3. Be mindful when using dialect in your story. Too much dialect or too poorly done can make the story unreadable, but when it is well done it can transport the reader.
4. I think writing Science Fiction and Fantasy short stories is very challenging and I respect all those who write in this category. You have to build an entire world and society within a few short pages. Take the time to fully think through the world you want to create. The best in the professional writing field, Tolkien, Lucas, Rowling, are the best because they themselves know every detail of the worlds they create to the point where they can be consistent throughout their stories.
5. The number of named characters should be proportional to the length of the story. If you are writing a multi-part story consider providing a list of characters at the top of each new chapter.
6. Be consistent within your story. Nothing is more disorientating than when a major detail, such as someone's name, changes within a story. This is something proofreading can fix, and is more important than grammar or spelling.
Tips on getting your story read
1. Under no circumstances allow a story's title and description to have any spelling or grammatical errors. Nearly 100 percent of the time I will bypass any stories with such errors. If an author can't proofread this section, the quality of the story itself is automatically in doubt.
2. Think before you use a pun. I think coming up with a title is often the most challenging part of writing. If you have a clever and rarely used pun that fits your story go for it. On the other hand, avoid using puns as a lazy titling device. Puns that include variations of cum particularly fit this category.
3. Pick an accurate category for your story. It seems obvious, but occasionally you will find a story that should have been in another category. Almost everyone is particular about what they want read. Additionally, if your story could fit two categories such as a Fetish Romance, put it in the category that best describes it, but include the other category in your description.
4. If you write a Text With Audio story consider providing the text or also publishing it under another category without the text. It may pull in more readers for you if there is a non-audio version.
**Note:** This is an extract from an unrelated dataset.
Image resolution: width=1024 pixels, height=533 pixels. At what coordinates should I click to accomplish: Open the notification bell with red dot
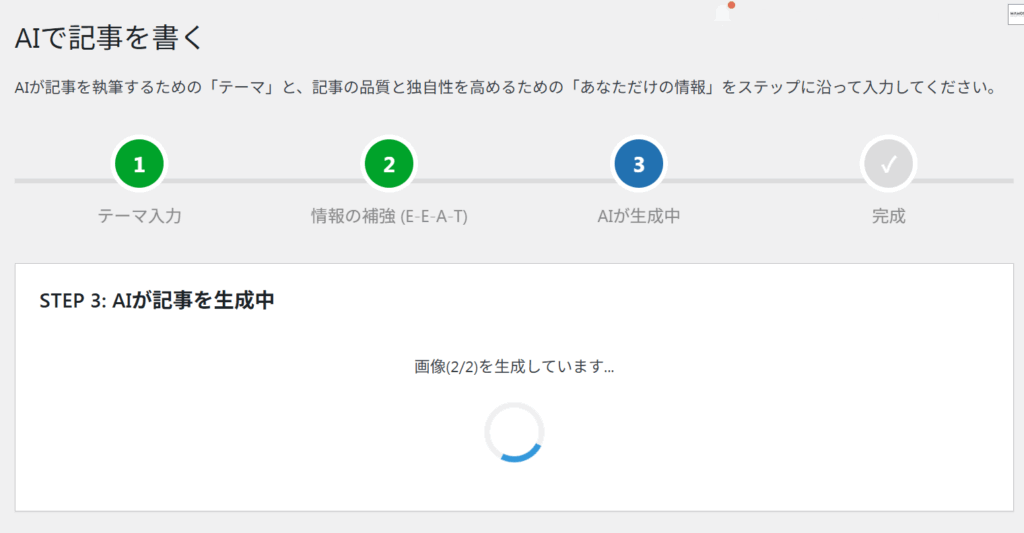[x=723, y=12]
5. For any categories that may be offensive for some readers, such as Incest, Nonconsensual/Reluctance, or BDSM, if your story is a milder form of the genre (i.e. sex with step-family or in-law, role play reluctance, light bondage or spanking) consider putting that in your description to pull in more readers.
6. Consider who you want your audience to be. Do you want it to be predominantly one gender or one sexual orientation? This will have a significant impact on who actually reads your stories. Sexual fantasies are often very specific to the groups you want to write for. For example, fantasies for women or men are different than women and men.
7. Don't give away surprise endings in the description.
Tips on getting long term readers
1. Write! Probably the worst thing as a reader is when you are reading a multi-part story and the author quits writing. That said, we know writers have lives and that the writing process takes awhile. This is not in reference to authors who just need time to write and often, bless them, take the time to update us.
2. Unless it is part of a personal writing exercise (in which case more power to you), be careful of not writing the same characters in all of your stories. Different names will not hide the fact that the characters have the same quirks, insecurities, or idealistic qualities. Even best selling authors have this problem.